Fat Possum

If there is one thing to be said about San Francisco songwriter Sonny Smith, it’s that he sure knows how to spin a great yarn. After all, this is the man who wrote and recorded 200 songs for 100 made-up bands for his now-famous “100 Records” art project in 2010.

And if you were to believe the press release that came packaged with the stellar new album from he and his group The Sunsets, as apparently several witless bloggers had done upon the reviews they had written, Sonny launched his singing career in the mental ward of a Warm Springs Foundation Hospital somewhere in Texas and lived out off a van for three years. But the truth of the matter is that when he is not helping the less fortunate as a social worker in the Bay Area, Sonny Smith stays busy writing some of the best pop songs in the second decade of the 21st century, a practice that continues to positively evolve on Hit After Hit.

Once again flanked by a ragtag team of prolific local pals who serve as The Sunsets, including Shayde Sartin and Tim Cohen of the Fresh & Onlys, Tahlia Harbour of Citay and The Dry Spells fame, bassist and second generation rocker Ryan Browne (the son of Jackson) and Sub Pop recording artist Kelley Stoltz, this heavyweight indie ensemble continues to travel back to the future for inspiration, recycling hooks, hymns and harmonies from obscure doo-wop records from the 1950s with a cheeky inventiveness that hasn’t been levied in pop music since Jonathan Richman’s days fronting The Modern Lovers. The way songs like “She Plays Yoyo With My Mind,” with its hazy wash of psychedelic sunshine, The Beatles-at-The-Star-Club winsomeness of “Pretend You Love Me” and the surf city jangle of “Home and Exile” glean out of the speakers with such a dead-eyed authenticity, you’d be justified to stage a “birther”-type witch hunt to see if Sonny had fleeced the mojo of some poor pompadoured schlep from the Chance Records think tank.
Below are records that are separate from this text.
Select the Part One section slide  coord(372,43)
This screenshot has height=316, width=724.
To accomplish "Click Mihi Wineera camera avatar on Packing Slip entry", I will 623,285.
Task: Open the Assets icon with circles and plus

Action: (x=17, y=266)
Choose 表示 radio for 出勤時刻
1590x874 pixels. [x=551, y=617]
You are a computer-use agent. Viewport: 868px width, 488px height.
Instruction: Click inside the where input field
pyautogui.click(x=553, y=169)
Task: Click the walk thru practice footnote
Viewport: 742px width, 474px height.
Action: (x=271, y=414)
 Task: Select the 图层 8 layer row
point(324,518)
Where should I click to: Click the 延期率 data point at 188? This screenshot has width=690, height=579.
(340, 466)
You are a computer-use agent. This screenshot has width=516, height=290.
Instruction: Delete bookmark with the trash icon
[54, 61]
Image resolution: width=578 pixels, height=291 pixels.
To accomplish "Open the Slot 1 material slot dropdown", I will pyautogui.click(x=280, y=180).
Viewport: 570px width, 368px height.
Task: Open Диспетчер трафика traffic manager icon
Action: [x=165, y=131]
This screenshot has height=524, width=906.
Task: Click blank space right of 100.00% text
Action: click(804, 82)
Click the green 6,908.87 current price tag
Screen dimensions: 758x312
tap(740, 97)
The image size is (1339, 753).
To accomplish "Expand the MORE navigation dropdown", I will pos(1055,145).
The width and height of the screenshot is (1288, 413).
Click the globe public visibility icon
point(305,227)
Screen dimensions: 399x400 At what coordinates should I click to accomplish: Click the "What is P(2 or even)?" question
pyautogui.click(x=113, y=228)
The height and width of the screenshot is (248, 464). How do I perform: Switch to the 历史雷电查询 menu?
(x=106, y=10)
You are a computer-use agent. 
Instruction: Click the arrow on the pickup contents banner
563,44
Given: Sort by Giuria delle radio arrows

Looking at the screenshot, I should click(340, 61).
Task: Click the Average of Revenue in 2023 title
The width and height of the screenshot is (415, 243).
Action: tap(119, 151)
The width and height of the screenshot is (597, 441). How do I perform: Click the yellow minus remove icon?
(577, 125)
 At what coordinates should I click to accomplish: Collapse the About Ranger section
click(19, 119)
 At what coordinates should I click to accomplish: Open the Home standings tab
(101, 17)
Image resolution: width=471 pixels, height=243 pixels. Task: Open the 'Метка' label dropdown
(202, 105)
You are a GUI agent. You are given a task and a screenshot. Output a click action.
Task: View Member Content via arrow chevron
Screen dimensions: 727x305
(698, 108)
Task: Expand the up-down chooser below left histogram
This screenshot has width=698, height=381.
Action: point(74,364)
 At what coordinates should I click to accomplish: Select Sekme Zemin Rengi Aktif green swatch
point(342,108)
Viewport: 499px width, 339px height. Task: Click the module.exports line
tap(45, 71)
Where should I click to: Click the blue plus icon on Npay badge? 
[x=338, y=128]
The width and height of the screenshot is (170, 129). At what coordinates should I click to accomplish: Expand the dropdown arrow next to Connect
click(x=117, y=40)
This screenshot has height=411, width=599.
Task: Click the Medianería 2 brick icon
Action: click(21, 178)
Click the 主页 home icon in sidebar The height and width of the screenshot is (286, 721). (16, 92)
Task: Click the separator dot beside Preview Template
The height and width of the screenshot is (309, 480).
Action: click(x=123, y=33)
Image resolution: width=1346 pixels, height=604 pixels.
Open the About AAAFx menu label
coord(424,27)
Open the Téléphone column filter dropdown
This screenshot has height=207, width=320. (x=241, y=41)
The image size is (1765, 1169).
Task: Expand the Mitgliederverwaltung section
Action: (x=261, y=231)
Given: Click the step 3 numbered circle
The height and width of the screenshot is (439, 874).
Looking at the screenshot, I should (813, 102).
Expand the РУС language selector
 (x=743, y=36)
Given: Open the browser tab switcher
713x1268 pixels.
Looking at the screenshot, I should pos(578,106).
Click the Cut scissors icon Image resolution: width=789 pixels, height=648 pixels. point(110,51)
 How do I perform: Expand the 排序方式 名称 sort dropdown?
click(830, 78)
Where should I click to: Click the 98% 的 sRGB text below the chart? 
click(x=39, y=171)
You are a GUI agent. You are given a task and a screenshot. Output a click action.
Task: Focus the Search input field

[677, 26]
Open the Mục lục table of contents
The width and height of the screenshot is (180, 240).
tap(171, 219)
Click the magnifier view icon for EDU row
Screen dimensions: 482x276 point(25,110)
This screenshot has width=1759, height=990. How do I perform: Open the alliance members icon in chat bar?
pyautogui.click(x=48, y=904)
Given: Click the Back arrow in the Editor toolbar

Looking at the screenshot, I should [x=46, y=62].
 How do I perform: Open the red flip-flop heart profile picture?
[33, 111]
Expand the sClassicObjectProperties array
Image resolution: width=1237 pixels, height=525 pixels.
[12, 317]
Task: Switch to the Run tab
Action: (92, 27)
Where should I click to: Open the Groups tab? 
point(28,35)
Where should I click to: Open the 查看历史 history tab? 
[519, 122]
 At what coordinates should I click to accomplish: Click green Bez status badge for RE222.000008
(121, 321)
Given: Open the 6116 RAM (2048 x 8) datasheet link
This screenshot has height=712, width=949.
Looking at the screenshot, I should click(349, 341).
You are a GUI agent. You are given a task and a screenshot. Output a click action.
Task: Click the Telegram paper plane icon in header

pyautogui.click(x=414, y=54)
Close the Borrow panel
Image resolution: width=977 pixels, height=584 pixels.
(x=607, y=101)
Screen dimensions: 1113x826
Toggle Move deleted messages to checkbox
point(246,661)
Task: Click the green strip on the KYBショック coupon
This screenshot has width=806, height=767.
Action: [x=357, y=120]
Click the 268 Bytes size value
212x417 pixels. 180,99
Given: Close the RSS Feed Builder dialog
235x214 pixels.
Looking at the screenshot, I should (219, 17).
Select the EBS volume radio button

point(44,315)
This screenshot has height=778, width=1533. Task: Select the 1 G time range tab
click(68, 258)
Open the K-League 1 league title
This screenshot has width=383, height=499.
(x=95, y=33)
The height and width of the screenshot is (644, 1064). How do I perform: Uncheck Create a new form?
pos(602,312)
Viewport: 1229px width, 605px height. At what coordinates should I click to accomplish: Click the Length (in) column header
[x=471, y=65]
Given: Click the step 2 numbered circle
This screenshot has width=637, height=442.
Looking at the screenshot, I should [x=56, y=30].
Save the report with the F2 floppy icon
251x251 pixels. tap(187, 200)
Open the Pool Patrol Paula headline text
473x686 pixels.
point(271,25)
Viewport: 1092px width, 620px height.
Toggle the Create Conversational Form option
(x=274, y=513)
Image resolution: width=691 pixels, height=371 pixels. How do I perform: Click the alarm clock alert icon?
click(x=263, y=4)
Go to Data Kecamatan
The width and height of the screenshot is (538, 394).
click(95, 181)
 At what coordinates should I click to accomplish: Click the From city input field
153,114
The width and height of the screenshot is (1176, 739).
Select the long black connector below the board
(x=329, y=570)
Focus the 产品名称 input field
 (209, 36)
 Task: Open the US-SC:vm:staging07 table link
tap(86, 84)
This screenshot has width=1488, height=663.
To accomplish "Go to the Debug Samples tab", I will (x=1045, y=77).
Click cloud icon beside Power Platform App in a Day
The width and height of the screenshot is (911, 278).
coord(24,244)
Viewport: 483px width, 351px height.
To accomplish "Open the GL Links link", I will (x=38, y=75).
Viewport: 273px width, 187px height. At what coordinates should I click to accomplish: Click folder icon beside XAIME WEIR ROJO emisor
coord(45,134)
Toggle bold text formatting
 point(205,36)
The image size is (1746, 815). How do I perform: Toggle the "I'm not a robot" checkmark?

But that’s the great thing about this Sonny Smith. Much like his hero, underground comix icon and old-timey music enthusiast Robert Crumb, it seems as though he likes to continuously keep you guessing at every turn. Be it in his PR bio, the music he emulates in his own sound or the strange parade of characters that exist in the songs he writes, you never know where he is going to take you next. And it is that penchant for unpredictability in his art which makes him one of this decade’s true breakout performers.